Mohamded Ali, of Hollis, N.Y., was arrested at his home and charged with one count of criminal infringement of a copyright. Ali is the operator of two streaming sites, hq-streams.com and hq-streams.net. Both sites were among 10 seized by ICE in February for illegally streaming live sporting telecasts and pay-per-view events over the Net.

According to ICE, Ali made more than $6000 in profits from online merchants who paid subscription fees to view copyrighted material.

In a criminal complaint filed against Ali, the government contends that for almost a year (February 2010 to January 2011), Ali used his Internet domains to infringe on copyrighted material from World Wrestling Entertainment, Ultimate Fighting Championship and boxing events for the purposes of commercial advantage and private financial gain.

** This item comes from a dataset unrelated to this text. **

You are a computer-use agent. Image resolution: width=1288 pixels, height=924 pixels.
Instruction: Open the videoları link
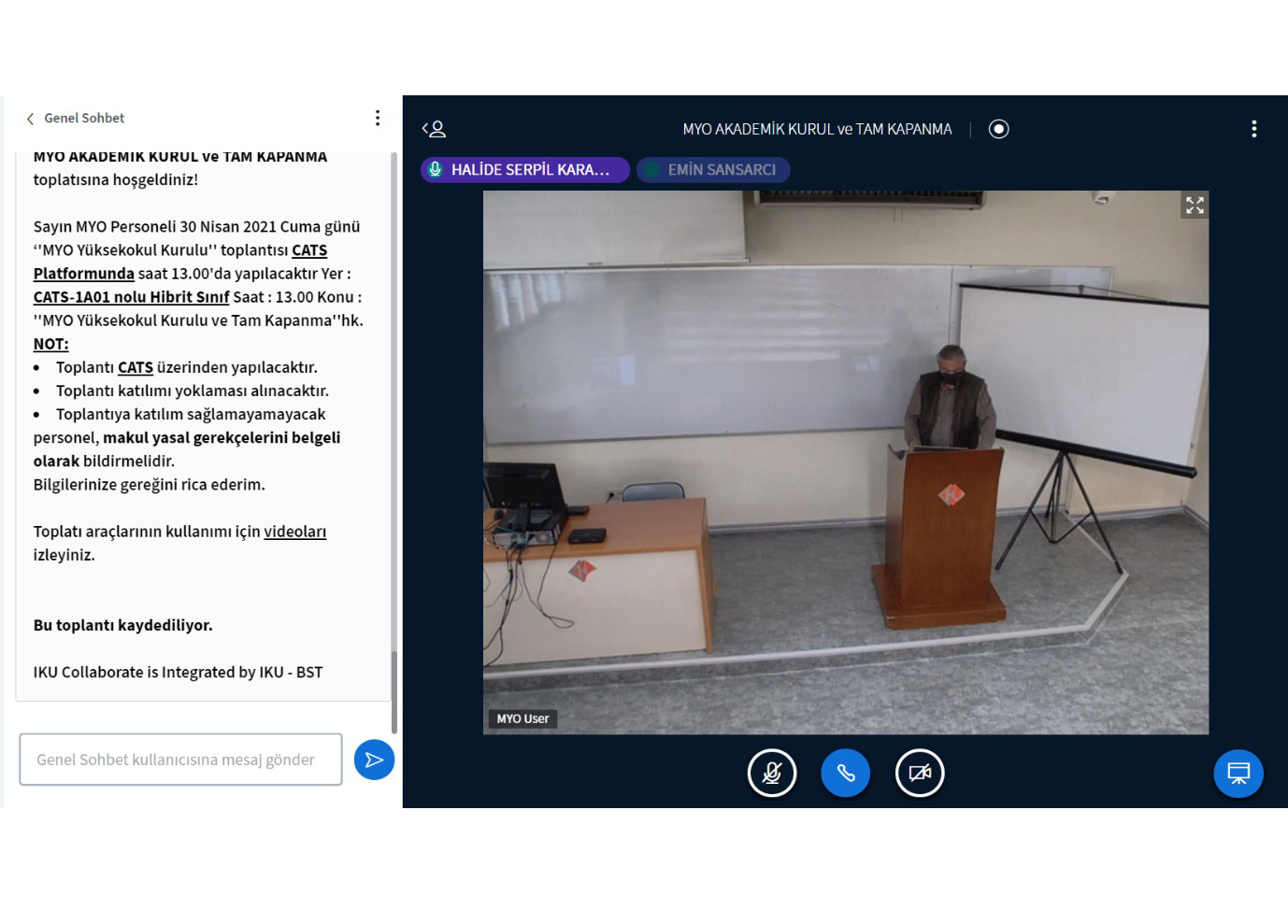tap(294, 532)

Subscribers to the services offered by Ali's domains paid fees from $6 to $25 to access links that allowed them to download copyrighted material to their computers or watch such material as streaming video.

Linking sites, like Ali's, provide links to other websites where pirated sporting and pay-per-view events are hosted. Linking sites are popular because they allow users to quickly browse content and locate illegal streams that would otherwise be more difficult to find.

Feds Crack Down on Illegally Streamed Sporting Events

"Today's arrest sends a clear message to website operators who mistakenly believe it's worth the risk to take copyrighted programming and portray it as their own," ICE Director John Morton said in a statement.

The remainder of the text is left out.